A biological medicine (commonly referred to as a “biologic” or “biopharmaceutical”) is a pharmaceutical drug whose active substance is made by or extracted from living organisms, tissues, or cells.1
Biologic medicines have revolutionized the management of some of the most hard-to-treat diseases (cancer, anemia, and autoimmune conditions such as multiple sclerosis, rheumatoid arthritis, psoriasis, and inflammatory bowel disease).1
However, as developing and supplying these medicines is complex, biologics are contributing to the rising cost of healthcare, and this may restrict patient access to potentially life-saving treatments.2
The prospect of more affordable options that match the reference medicines in terms of safety, efficacy, and quality creates opportunities for healthcare systems to expand access to biologics for more patients, free up resources for investment in new areas, and relieve pressured healthcare budgets.
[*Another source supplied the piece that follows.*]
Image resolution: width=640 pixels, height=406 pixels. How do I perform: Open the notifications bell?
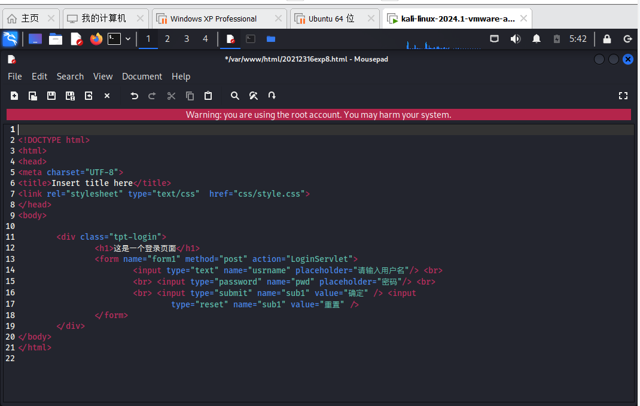537,39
A biosimilar is a successor to a biologic medicine (also known as ‘reference medicine’) for which the patent has expired and exclusivity has been lost3,4.
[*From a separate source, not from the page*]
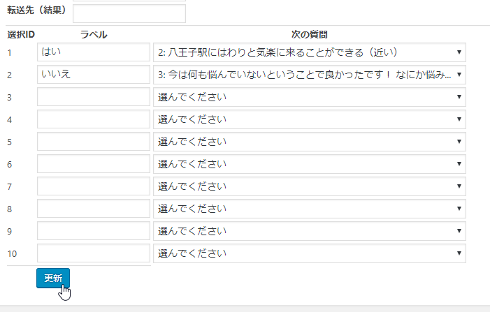Click the empty label field in row 4

click(94, 119)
To be approved for use, a biosimilar must match the reference medicine in terms of safety, efficacy, and quality. Therefore, physicians and patients can expect the same clinical outcome.4 This is based on the “totality of evidence” concept using comparative analytical and functional assays.5,6
Find out more about the Development of Biosimilars here.
With suitable policies and systems implemented by countries’ healthcare authorities, biosimilars have the potential to improve access challenges faced by patients, generate cost savings for healthcare systems and increase treatment options for healthcare professionals.